* Exercise directions *
Copy the lines below, please, starting with the one that contains "Pick the green swatch in second row" and ending with the last. Pictures stay out.

___ Data shown

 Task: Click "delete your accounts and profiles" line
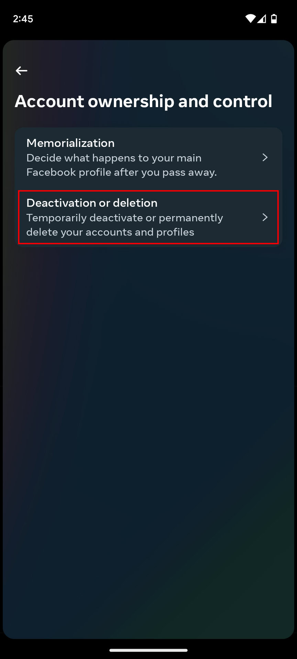pyautogui.click(x=110, y=232)
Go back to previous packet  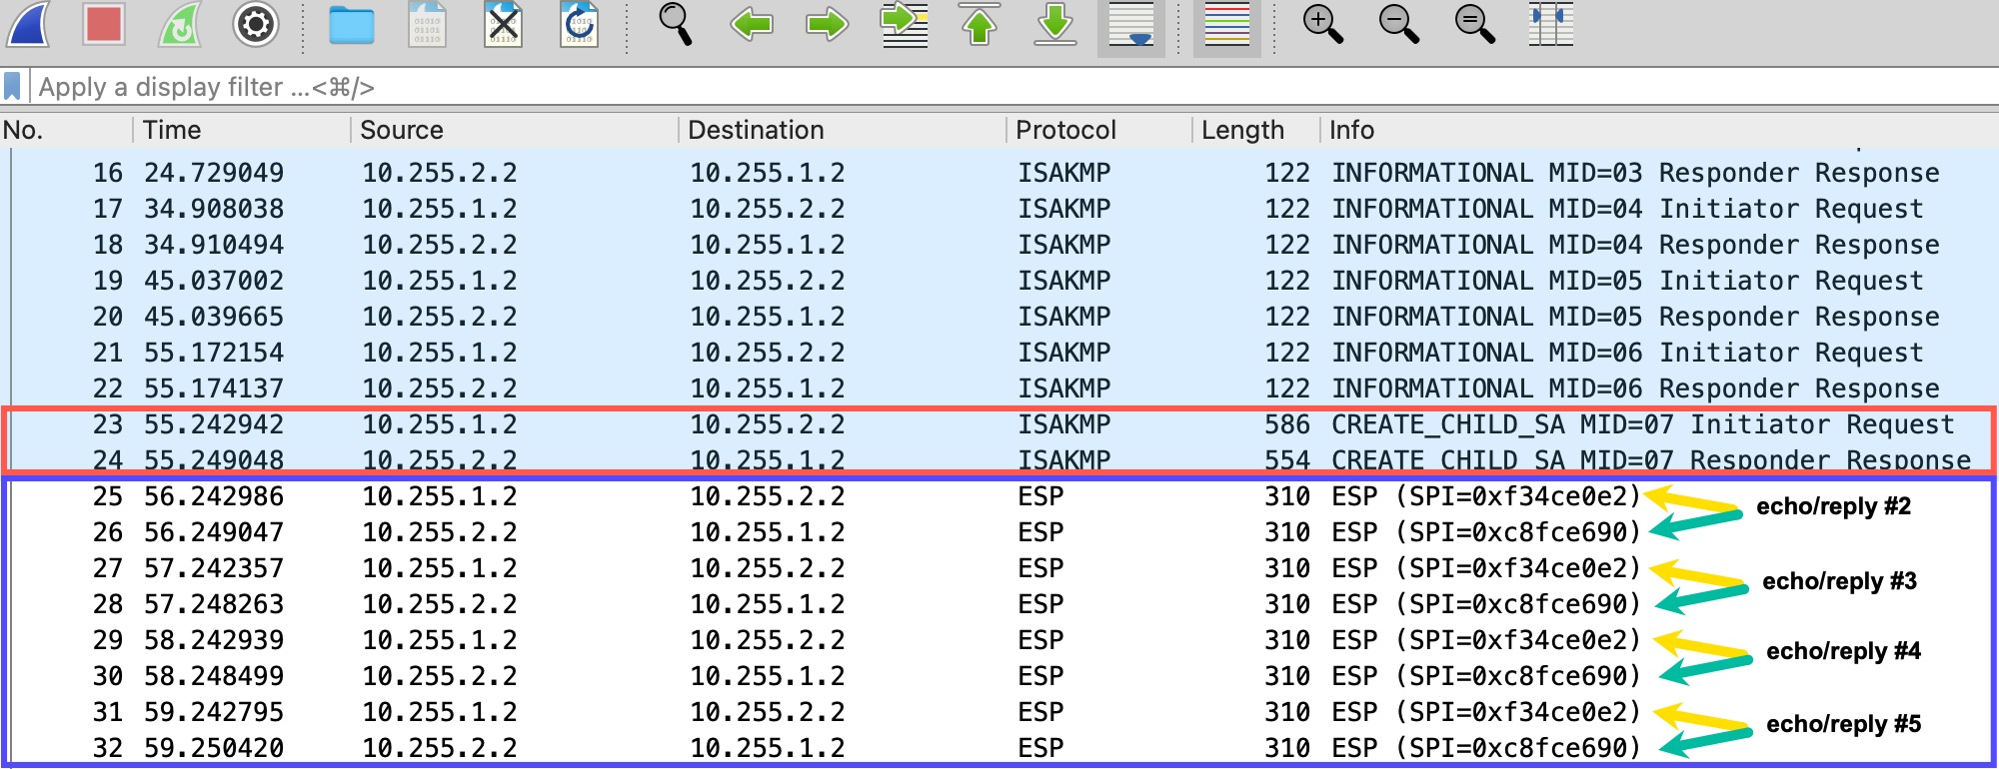[752, 25]
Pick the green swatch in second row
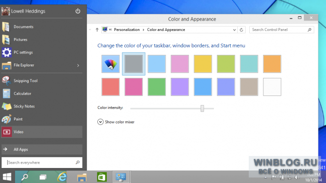 click(156, 87)
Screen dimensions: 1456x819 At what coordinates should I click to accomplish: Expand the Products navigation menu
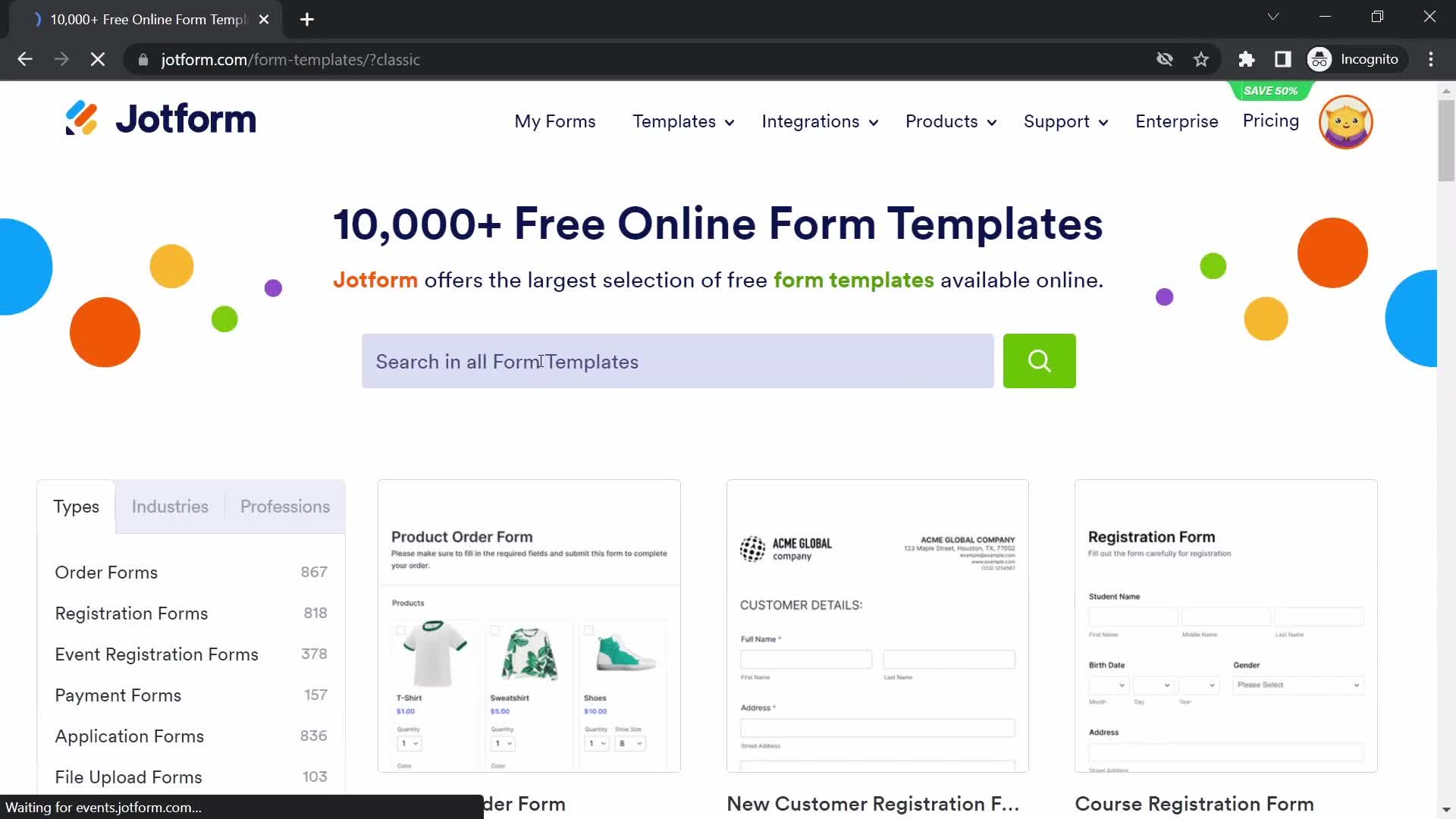tap(949, 121)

______

* Task solution *
Pick the green swatch in second row
 click(156, 87)
Screen dimensions: 1456x819 At what coordinates should I click to accomplish: Expand the Products navigation menu
tap(949, 121)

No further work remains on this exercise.